AWS Big Data Blog

Query an Apache Hudi dataset in an Amazon S3 data lake with Amazon Athena part 1: Read-optimized queries

July 2023: This post was reviewed for accuracy.

On July 16, 2021, Amazon Athena upgraded its Apache Hudi integration with new features and support for Hudi’s latest 0.8.0 release. Hudi is an open-source storage management framework that provides incremental data processing primitives for Hadoop-compatible data lakes. This upgraded integration adds the latest community improvements to Hudi along with important new features including snapshot queries, which provide near real-time views of table data, and reading bootstrapped tables which provide efficient migration of existing table data.

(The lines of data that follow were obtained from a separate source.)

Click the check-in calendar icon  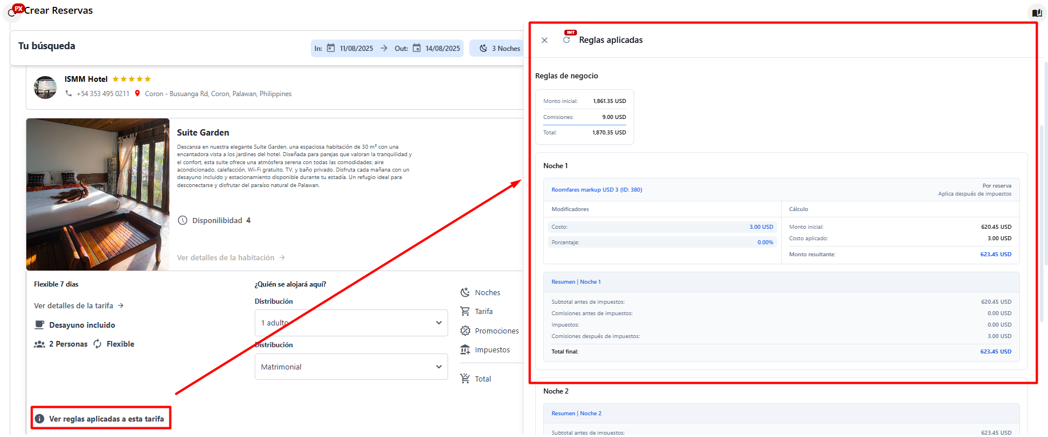coord(331,48)
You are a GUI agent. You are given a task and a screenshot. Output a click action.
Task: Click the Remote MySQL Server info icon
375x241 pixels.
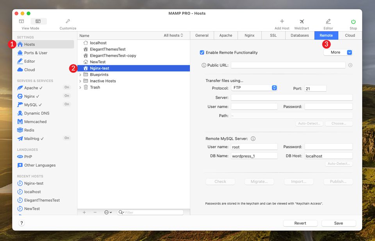pos(253,138)
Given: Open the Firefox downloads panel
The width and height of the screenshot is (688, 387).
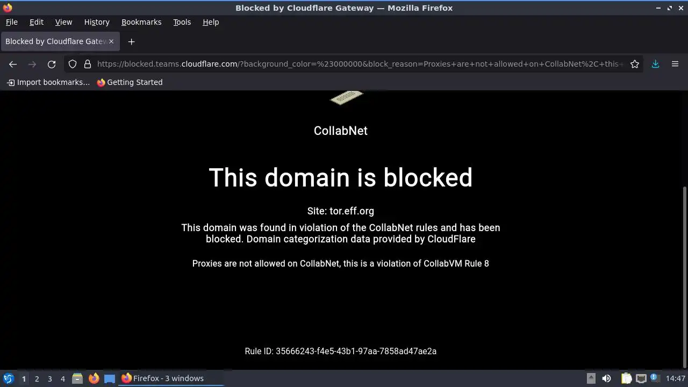Looking at the screenshot, I should 655,64.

In this series of posts on Athena and Hudi, we will provide a short overview of key Hudi capabilities along with detailed procedures for using read-optimized queries, snapshot queries, and bootstrapped tables.

Overview

With Apache Hudi, you can perform record-level inserts, updates, and deletes on Amazon S3, allowing you to comply with data privacy laws, consume real-time streams and change data captures, reinstate late-arriving data, and track history and rollbacks in an open, vendor neutral format. Apache Hudi uses Apache Parquet and Apache Avro storage formats for data storage, and includes built-in integrations with Apache Spark, Apache Hive, and Apache Presto, which enables you to query Apache Hudi datasets using the same tools that you use today with near-real-time access to fresh data.

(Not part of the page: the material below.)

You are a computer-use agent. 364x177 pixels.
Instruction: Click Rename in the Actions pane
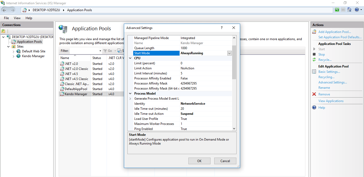click(324, 87)
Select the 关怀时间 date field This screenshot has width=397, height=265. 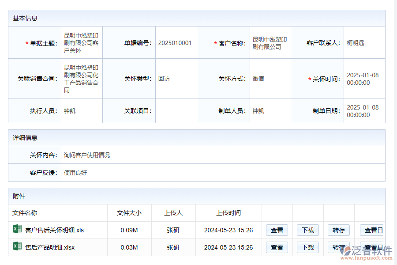(x=363, y=79)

An Apache Hudi dataset can be one of the following table types:

  • Copy on Write (CoW) – Data is stored in columnar format (Parquet), and each update creates a new version of the base file on a write commit. A CoW table type typically lends itself to read-heavy workloads on data that changes less frequently.
  • Merge on Read (MoR) – Data is stored using a combination of columnar (Parquet) and row-based (Avro) formats. Updates are logged to row-based delta files and are compacted as needed to create new versions of the columnar files. A MoR table type is typically suited for write-heavy or change-heavy workloads with fewer reads.

Apache Hudi provides three logical views for accessing data:

  • Read-optimized – Provides the latest committed dataset from CoW tables and the latest compacted dataset from MoR tables
  • Incremental – Provides a change stream between two actions out of a CoW dataset to feed downstream jobs and extract, transform, load (ETL) workflows
  • Real-time – Provides the latest committed data from a MoR table by merging the columnar and row-based files inline

As of this writing, Athena supports read-optimized and real-time views.

Using read-optimized queries

In this post, you will use Athena to query an Apache Hudi read-optimized view on data residing in Amazon S3. The walkthrough includes the following high-level steps:

  1. Store raw data in an S3 data lake.
  2. Transform the raw data to Apache Hudi CoW and MoR tables using Apache Spark on Amazon EMR.
  3. Query and analyze the tables on Amazon S3 with Athena on a read-optimized view.
  4. Perform an update to a row in the Apache Hudi dataset.
  5. Query and analyze the updated dataset using Athena.

Architecture

The following diagram illustrates our solution architecture.

In this architecture, you have high-velocity weather data stored in an S3 data lake. This raw dataset is processed on Amazon EMR and stored in an Apache Hudi dataset in Amazon S3 for further analysis by Athena. If the data is updated, Apache Hudi performs an update on the existing record, and these updates are reflected in the results fetched by the Athena query.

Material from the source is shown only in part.